Locations of Conflict: The Southern Seizure of Federal Property from November 1860 to April 1861

Saturday, January 9, 2016
Galleria Exhibit Hall (Hilton Atlanta)
Rachel Deale, University of Alabama
My research analyzes the southern seizure of federal forts, customs houses, arsenals, post offices, and courthouse before the firing on Fort Sumter.  Previous scholarship has paid very little attention to the capture of federal property and the decline of federal authority in the South prior to the Sumter crisis.  When dealing with the secession movement scholars have focused nearly all of their attention on Charleston, South Carolina, the site of the only remaining federal presence in the Deep South when Lincoln took office.  In doing so, historians have not considered how the secessionists’ earlier actions provoked war and shaped President Abraham Lincoln’s and Confederate President Jefferson Davis’s handling of the secession crisis.  My research examines both how the Buchannan Administration’s policy allowed Deep South secessionists to seize federal property and the implications this had for the origins of the war.

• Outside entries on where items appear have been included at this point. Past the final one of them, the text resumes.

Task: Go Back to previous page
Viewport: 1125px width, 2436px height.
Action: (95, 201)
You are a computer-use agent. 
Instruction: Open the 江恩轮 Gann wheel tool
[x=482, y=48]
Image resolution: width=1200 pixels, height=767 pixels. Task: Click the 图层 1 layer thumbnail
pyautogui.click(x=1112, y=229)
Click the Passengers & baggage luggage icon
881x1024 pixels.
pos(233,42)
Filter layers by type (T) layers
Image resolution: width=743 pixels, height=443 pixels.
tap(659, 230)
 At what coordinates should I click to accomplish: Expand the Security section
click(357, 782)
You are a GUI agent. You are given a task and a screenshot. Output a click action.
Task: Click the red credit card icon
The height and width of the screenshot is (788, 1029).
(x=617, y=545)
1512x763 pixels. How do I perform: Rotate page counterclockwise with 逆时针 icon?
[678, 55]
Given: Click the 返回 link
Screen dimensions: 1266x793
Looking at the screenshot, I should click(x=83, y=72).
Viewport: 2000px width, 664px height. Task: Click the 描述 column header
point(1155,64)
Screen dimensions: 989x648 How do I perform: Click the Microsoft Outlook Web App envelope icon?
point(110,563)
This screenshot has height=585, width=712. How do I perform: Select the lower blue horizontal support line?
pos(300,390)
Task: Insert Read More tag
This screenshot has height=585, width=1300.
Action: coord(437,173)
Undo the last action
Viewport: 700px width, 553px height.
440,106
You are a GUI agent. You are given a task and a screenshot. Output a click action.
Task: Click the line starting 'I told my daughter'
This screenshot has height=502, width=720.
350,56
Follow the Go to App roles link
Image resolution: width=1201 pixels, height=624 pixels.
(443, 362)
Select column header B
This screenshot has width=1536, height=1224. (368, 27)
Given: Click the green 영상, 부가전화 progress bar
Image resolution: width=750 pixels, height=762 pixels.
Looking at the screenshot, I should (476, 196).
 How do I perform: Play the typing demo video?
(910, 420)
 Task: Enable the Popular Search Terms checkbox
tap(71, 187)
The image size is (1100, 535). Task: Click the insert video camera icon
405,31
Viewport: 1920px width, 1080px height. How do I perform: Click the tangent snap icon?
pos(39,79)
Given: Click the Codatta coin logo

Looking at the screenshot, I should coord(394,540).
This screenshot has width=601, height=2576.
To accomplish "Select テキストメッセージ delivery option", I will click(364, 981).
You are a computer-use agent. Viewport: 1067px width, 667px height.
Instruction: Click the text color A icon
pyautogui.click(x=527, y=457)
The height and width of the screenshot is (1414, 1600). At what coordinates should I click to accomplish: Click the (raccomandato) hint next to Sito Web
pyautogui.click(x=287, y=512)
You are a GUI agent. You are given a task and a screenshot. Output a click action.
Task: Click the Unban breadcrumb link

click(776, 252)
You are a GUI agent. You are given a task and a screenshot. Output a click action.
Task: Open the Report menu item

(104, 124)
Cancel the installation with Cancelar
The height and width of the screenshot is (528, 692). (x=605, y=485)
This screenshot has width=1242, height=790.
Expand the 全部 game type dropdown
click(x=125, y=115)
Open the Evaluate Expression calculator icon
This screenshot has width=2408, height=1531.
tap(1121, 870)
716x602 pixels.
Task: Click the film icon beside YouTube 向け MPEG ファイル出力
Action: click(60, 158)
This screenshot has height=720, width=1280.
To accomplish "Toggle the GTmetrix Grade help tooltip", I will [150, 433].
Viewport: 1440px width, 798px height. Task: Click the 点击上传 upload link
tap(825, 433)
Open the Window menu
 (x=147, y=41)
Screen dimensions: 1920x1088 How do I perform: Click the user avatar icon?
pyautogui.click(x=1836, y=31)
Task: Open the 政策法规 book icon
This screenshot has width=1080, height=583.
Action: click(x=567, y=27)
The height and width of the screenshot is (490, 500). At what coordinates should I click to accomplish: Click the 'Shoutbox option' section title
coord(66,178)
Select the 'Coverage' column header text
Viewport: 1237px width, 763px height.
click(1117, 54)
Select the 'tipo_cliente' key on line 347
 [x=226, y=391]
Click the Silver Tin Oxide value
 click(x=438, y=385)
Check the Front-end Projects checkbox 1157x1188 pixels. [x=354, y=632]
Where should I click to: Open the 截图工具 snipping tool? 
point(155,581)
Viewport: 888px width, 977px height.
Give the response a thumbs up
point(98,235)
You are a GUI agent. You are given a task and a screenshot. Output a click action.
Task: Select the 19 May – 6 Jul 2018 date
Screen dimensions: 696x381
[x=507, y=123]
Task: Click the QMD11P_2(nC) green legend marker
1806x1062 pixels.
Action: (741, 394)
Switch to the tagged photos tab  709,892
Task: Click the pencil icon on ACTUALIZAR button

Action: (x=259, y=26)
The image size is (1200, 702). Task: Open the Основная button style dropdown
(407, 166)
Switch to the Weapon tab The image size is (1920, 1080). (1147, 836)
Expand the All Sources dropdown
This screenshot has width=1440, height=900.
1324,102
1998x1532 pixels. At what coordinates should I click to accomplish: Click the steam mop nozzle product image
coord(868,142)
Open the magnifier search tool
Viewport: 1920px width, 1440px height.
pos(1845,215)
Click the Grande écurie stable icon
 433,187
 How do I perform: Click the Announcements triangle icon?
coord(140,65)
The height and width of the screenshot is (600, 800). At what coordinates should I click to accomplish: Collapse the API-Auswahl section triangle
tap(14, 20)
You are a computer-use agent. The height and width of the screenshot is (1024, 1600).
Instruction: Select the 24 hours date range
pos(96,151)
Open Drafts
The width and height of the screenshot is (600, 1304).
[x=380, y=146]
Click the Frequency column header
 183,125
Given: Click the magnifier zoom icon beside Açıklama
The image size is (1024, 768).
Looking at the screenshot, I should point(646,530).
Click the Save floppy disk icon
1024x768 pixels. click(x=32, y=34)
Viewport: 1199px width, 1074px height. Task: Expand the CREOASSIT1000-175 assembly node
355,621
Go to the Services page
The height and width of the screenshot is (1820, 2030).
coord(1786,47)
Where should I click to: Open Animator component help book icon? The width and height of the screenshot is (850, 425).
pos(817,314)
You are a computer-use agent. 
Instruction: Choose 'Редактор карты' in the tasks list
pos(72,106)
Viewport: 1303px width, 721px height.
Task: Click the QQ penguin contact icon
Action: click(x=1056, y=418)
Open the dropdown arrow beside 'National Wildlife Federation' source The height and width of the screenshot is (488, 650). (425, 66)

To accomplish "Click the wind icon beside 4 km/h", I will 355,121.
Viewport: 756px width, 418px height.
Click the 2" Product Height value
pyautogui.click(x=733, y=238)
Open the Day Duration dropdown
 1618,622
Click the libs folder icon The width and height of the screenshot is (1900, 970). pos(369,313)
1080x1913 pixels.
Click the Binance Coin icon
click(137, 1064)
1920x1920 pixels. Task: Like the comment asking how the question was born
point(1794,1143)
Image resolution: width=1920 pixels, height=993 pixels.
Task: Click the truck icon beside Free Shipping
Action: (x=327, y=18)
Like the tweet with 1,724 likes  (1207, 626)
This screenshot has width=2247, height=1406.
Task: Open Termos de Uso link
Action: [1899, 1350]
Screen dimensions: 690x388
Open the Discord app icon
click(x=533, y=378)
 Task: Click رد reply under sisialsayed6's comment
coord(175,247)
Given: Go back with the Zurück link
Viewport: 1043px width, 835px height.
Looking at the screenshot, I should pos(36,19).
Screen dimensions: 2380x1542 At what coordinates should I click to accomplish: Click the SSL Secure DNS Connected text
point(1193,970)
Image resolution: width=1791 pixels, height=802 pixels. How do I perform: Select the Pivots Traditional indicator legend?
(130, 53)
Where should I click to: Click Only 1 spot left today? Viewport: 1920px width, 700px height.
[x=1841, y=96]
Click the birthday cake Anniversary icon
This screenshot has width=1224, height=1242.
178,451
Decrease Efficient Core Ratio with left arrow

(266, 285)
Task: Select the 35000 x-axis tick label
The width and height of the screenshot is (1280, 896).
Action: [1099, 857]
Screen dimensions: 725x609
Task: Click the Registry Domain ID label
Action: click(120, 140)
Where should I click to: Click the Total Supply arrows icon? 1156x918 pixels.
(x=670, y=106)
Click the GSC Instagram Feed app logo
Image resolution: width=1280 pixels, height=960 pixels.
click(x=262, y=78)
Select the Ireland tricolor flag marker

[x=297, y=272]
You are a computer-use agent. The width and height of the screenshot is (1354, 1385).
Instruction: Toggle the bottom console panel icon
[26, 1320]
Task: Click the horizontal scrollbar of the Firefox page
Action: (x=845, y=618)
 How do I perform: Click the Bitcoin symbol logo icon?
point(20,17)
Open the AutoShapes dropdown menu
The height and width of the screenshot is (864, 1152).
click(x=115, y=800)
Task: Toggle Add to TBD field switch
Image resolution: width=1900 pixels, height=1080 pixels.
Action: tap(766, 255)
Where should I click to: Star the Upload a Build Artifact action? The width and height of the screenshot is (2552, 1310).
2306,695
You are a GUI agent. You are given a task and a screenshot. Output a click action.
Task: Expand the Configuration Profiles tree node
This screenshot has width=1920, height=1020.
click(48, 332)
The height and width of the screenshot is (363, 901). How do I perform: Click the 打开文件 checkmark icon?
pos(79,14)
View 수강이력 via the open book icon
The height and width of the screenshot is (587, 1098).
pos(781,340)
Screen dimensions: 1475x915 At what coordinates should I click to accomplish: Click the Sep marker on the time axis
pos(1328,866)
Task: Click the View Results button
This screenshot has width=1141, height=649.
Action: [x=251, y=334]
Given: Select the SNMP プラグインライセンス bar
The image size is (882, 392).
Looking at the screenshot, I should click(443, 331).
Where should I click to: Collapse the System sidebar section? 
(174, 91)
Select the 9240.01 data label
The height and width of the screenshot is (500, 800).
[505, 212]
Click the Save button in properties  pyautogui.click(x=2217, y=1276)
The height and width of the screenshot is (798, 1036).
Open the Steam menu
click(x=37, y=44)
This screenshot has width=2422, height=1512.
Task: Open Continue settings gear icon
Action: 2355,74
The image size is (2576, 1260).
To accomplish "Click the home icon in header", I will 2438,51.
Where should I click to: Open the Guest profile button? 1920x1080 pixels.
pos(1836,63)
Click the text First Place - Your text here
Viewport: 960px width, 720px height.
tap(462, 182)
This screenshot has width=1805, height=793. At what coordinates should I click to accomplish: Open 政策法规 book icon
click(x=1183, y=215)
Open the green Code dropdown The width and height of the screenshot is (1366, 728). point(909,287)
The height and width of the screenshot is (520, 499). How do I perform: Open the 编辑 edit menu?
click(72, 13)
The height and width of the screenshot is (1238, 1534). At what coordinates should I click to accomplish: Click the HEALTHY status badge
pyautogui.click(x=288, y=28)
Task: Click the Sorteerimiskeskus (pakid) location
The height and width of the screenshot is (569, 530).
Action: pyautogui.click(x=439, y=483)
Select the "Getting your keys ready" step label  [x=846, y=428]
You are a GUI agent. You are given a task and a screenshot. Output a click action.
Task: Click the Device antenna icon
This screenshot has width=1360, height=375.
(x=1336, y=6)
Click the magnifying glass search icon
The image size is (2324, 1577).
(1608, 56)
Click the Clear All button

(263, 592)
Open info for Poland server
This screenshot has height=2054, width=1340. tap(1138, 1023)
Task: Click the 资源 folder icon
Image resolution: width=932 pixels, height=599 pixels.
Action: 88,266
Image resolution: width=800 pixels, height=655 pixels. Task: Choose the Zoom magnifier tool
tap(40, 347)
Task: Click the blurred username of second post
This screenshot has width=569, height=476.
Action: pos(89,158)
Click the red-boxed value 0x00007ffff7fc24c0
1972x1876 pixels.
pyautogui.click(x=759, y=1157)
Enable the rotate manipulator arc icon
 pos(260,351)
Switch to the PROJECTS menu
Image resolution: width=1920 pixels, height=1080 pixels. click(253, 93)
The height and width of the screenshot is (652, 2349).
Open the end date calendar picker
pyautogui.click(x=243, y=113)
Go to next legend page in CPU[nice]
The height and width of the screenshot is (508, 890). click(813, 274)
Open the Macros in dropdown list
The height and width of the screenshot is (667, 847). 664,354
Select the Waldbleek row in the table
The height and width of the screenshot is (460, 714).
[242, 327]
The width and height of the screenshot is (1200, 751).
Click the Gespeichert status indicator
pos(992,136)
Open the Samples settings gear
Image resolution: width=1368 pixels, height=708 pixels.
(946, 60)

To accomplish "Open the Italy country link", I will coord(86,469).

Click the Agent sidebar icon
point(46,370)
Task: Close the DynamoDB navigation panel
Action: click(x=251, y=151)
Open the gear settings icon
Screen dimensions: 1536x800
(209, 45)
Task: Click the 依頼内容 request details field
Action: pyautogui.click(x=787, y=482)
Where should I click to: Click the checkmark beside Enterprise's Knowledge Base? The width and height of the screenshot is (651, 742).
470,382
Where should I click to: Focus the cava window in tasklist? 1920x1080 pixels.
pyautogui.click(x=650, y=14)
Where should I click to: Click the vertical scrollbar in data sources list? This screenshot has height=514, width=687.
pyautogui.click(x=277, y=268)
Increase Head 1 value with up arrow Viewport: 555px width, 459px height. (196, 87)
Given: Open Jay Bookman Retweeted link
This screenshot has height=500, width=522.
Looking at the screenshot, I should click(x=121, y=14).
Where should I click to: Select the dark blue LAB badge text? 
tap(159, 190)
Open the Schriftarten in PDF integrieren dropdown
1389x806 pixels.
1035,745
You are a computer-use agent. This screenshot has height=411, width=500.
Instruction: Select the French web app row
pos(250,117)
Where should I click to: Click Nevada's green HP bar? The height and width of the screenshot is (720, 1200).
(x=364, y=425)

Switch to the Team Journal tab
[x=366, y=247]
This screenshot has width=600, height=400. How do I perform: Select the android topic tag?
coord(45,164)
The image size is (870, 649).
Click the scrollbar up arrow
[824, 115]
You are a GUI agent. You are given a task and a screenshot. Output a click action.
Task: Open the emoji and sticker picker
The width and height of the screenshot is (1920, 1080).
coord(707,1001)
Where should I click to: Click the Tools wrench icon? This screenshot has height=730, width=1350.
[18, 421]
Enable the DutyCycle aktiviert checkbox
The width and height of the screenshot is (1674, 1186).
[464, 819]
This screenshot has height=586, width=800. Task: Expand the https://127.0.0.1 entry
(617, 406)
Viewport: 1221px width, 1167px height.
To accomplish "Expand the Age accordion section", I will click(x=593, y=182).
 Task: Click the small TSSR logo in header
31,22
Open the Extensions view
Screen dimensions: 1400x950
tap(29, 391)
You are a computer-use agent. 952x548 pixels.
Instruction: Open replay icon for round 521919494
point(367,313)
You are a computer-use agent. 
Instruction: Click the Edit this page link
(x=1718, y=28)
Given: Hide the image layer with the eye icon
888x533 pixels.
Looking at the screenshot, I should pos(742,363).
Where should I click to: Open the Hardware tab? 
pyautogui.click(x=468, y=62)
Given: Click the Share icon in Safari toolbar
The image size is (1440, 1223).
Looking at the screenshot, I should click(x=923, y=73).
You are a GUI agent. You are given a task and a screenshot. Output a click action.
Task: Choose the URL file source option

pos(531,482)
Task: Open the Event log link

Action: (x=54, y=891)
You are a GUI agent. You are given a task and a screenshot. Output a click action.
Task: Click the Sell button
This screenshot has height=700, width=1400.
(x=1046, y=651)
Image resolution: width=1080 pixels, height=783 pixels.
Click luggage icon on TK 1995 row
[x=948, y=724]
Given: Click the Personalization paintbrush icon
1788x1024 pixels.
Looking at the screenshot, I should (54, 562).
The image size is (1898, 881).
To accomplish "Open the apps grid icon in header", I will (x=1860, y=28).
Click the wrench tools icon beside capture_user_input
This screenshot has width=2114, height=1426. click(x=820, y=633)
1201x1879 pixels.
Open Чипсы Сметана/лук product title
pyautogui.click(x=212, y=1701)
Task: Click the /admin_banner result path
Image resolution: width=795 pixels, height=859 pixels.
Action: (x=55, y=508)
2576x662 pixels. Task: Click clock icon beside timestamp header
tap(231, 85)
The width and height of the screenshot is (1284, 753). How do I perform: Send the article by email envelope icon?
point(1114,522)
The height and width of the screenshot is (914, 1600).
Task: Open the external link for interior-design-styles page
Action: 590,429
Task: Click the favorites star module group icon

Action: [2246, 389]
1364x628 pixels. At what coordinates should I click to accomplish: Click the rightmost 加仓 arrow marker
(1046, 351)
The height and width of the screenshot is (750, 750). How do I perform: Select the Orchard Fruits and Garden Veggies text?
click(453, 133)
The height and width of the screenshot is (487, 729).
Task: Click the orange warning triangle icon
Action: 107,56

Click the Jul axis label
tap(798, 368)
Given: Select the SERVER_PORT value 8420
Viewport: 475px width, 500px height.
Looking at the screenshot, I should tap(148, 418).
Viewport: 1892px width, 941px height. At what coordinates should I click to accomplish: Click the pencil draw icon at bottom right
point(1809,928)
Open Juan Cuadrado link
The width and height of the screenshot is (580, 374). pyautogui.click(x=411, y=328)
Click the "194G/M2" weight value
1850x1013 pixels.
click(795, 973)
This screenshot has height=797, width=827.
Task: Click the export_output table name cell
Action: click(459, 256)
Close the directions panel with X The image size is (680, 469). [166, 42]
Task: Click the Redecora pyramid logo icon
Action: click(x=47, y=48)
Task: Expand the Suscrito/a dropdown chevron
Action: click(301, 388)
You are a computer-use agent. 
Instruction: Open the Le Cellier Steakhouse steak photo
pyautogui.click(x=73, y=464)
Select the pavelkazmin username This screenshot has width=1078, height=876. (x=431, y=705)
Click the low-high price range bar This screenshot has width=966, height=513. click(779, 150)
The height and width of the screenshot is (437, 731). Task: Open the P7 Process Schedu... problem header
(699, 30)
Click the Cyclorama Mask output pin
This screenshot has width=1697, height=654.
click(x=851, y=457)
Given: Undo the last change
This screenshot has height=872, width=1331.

Following Lincoln’s election many southerners believed that the “Black Republicans” had launched a deliberate plan to destroy slavery, reduce southern political power, and undermine state sovereignty.  As many southerners saw it, secession alone was not enough to safeguard homes, family, slaves, and sovereignty from potential abolitionist violence.  In hopes of insuring peaceful secession, preventing coercion, and possible slave insurrections southerners seized federal property within each state’s borders.  This poster will include a map that illustrates all the locations of southern seizures from December 1860 to April 12, 1861.  The map will document when, where, and who captured the public property.  By mapping out the property captured by secessionists, the poster will demonstrate that despite southern political and military leaders insistence that their actions were peaceful, the capture of federal property were clearly acts of war.